Plasma concentrations of endotoxin following jugular or portal injections of endotoxin and following gastrointestinal ischemia due to hemorrhage.

Endotoxin (LPS) was quantitated in canine plasma using the Limulus amebocyte lysate (LAL) chromogenic testing procedure. The assay was validated for sensitivity (25 pg/ml), recovery (90-110%), intra-assay precision (CV = 5.5), interassay precision (CV = 10), and stability of diluted, heat-treated, frozen samples (greater than or equal to 60 days).

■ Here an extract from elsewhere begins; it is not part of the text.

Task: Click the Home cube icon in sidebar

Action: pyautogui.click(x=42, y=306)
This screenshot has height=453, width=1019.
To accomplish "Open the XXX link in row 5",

Canine plasma samples were analyzed for endotoxin following sublethal IV injections (cephalic and portal, bolus and slow infusion) of LPS. Pharmacokinetic analysis using the two-compartment open model on plasma LPS levels was possible for portal bolus, cephalic bolus, and portal slow infusion dogs. The results revealed that LPS given via cephalic bolus route had a lower clearance rate than LPS given via portal bolus route. Slow infusion of LPS into the portal vein revealed an increased distribution phase t1/2 in plasma and a slower elimination kel and beta rate than observed following a portal bolus injection of LPS. During a clinical endo(to)xemia, LPS enters the circulation slowly, and is therefore probably cleared more slowly; the prolonged low level of LPS may be responsible for many pathophysiological changes observed. Low levels of endotoxin were detected in plasma following hemorrhage, indicating that intestinal ischemia results in low levels of LPS leaking into the circulation.